Posted on May 08 ,08:34

Global meat prices drop 2.7% - FAO

The economic and logistical impacts of the COVID-19 pandemic resulted in significant contractions in demand for many food commodities in April, according to the FAO Food Price Index, which averaged 165.5 points in April, some 3.4 percent lower than the previous month and 3 percent lower than April 2019.
From sugar to vegetable oil, dairy, meat and cereal, all food commodities traded globally have declined for the third month in a row. The FAO Meat Price index declined by 2.7%. A partial recovery in import demand from China was insufficient to balance a slump in imports elsewhere, while major producing countries suffered logistical bottlenecks and a steep fall in demand from the food services sector due to shelter-at-home measures.

"The COVID-19 pandemic is hitting both the demand and supply sides for meat, as restaurant closures and reduced household incomes lead to lower consumption and labour shortages on the processing side are impacting just-in-time production systems in major livestock producing countries," said FAO Senior Economist Upali Galketi Aratchilage.
The FAO Dairy Price Index fell by 3.6 percent, with butter and milk powder prices posting double-digit drops amid increased export availabilities, mounting inventories, weak import demand and diminished restaurant sales in the northern hemisphere.
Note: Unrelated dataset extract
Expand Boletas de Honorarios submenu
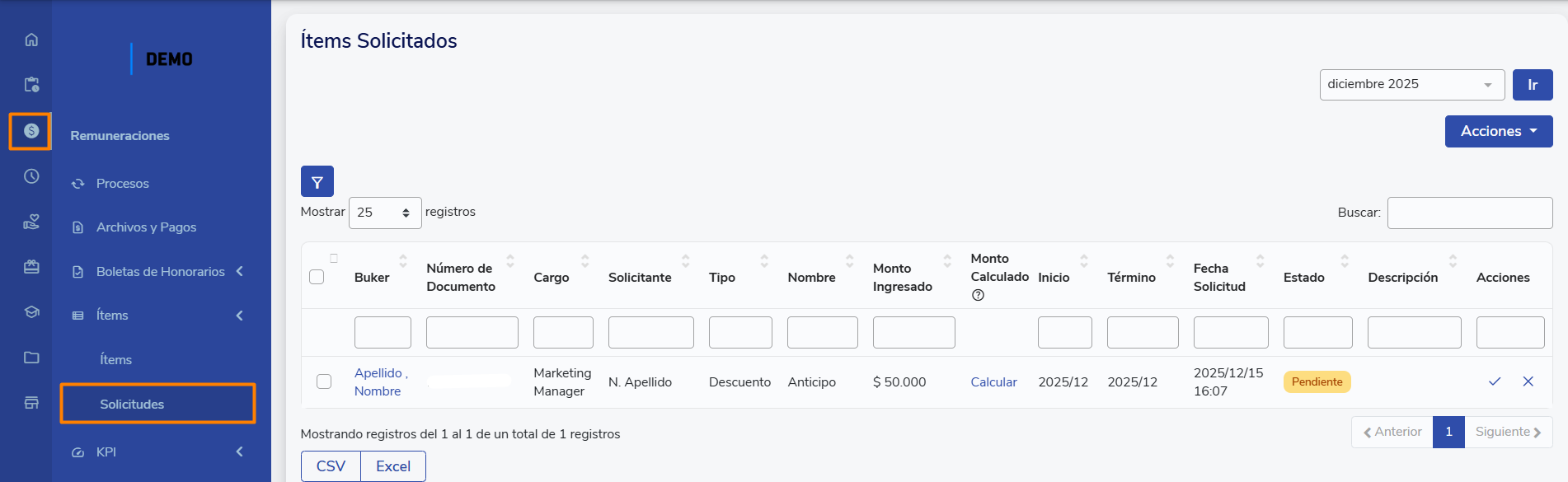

The FAO Sugar Price Index has received the main hit, going down 14.6% from March, when it posted an even larger monthly drop. On the opposite side, the FAO Cereal Price Index declined only marginally, as international prices of wheat and rice rose significantly while those of maize dropped sharply. International rice prices rose by 7.2 percent from March, due in large part to temporary export restrictions by Viet Nam that were subsequently repealed, while wheat prices rose by 2.5 percent amid reports of a quick fulfillment of the export quota from the Russian Federation. Prices of coarse grains, including maize, by contrast, fell by 10 percent, driven down by reduced demand for its use for both animal feed and biofuel production.